I woke up feeling unsettled. What could all that mean? I was so glad that I was able to get out in my dream. Most dreams like that involve running in circles and into dead ends until you awake with a start but in this one, I saw it out to completion. I was saved by God. He showed me the way out. I lay in bed, eyes open, wondering where all this came from. The decaying, disfigured people, the posters and pictures, the shouting. What did it all mean? I started to drift off again when my mind began sifting through the images like a shoe box of postcards. I saw what was there and I heard what the people were saying. They were grief-stricken by their lives. The accusations on the posters were about them and what they thought their loved ones had done to cause them such pain. The defaced pictures were their families, and the writing and the images on them was a constant reminder to the people in the caves that the smiling faces of well put together families, to them, was a lie. The injuries and decay I saw was the outward manifestation of how the dying people felt on the inside. The cave was their hell, their entrapment in their pain. There was a way out but they didn’t know it was there. They never bothered to find it. They had resigned themselves to the dark, dirty cave. They sealed their fate in their own mind. Prisoner to their grief.

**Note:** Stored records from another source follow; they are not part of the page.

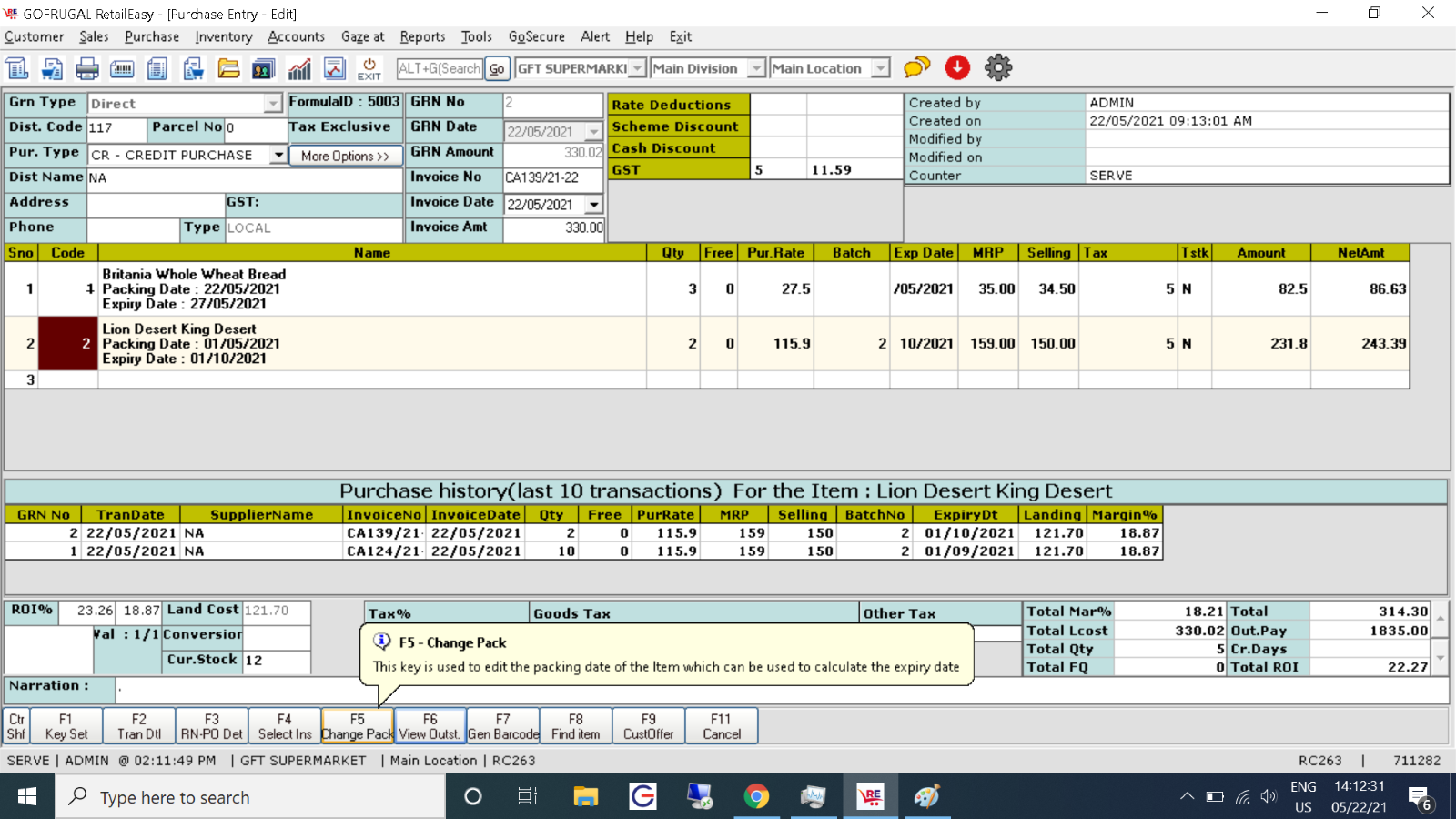The width and height of the screenshot is (1456, 819).
Task: Click the EXIT power icon
Action: (369, 68)
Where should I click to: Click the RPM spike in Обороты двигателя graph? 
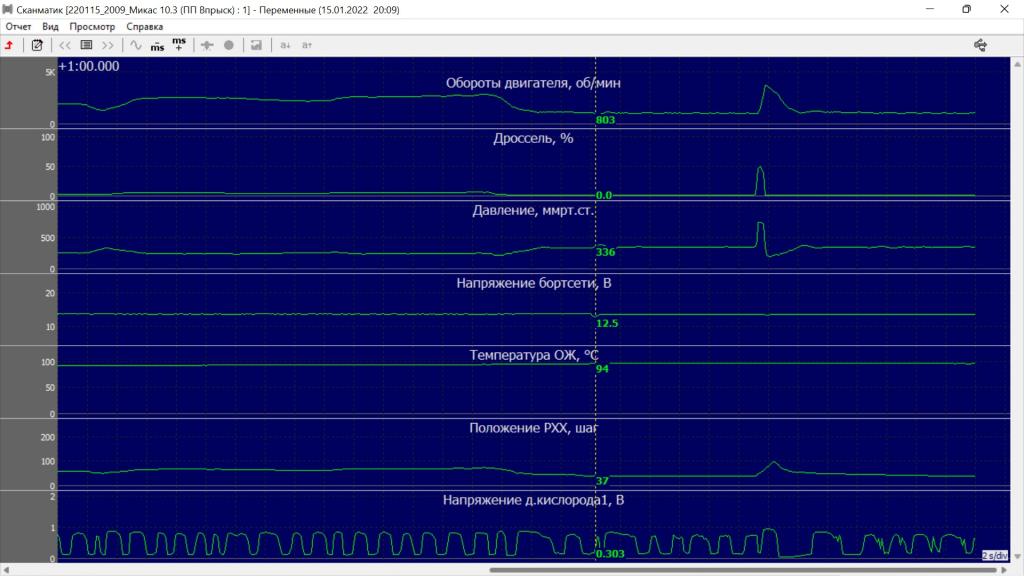(x=769, y=91)
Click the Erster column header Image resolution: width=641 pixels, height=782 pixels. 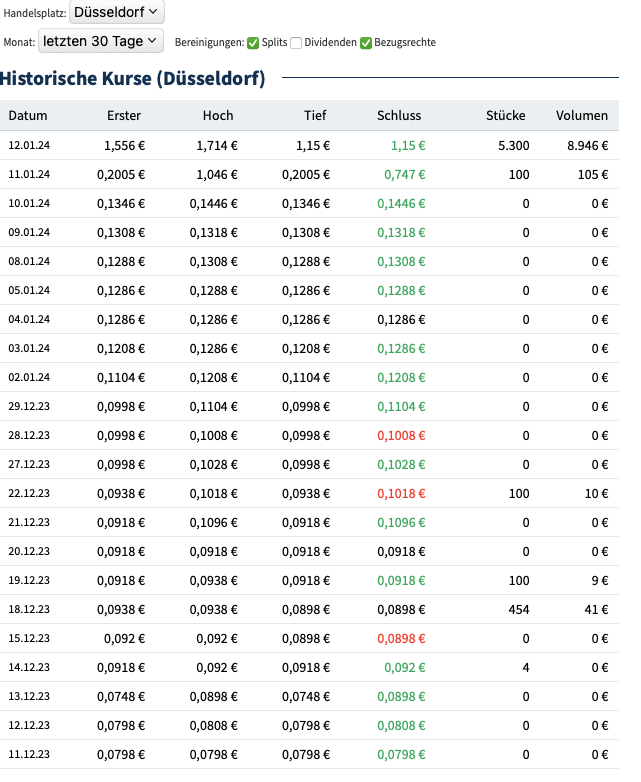pos(124,116)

That really is just it. So many people do this. I see them every day. They create internal, mental “hells” for themselves and almost subconsciously imprison themselves. As they stay in it, they get worse, never better. Downward they go, angrier and sadder they get. Unable to understand, there is a way out.
Grief comes in all forms. Deaths of loved ones, lost relationships, dysfunctional families, innocence of childhood lost, all kinds of grief. It is as simple as people mourning something they can’t have back or fixed. I found the way out in my dream and in my life. I cried out and asked God for help.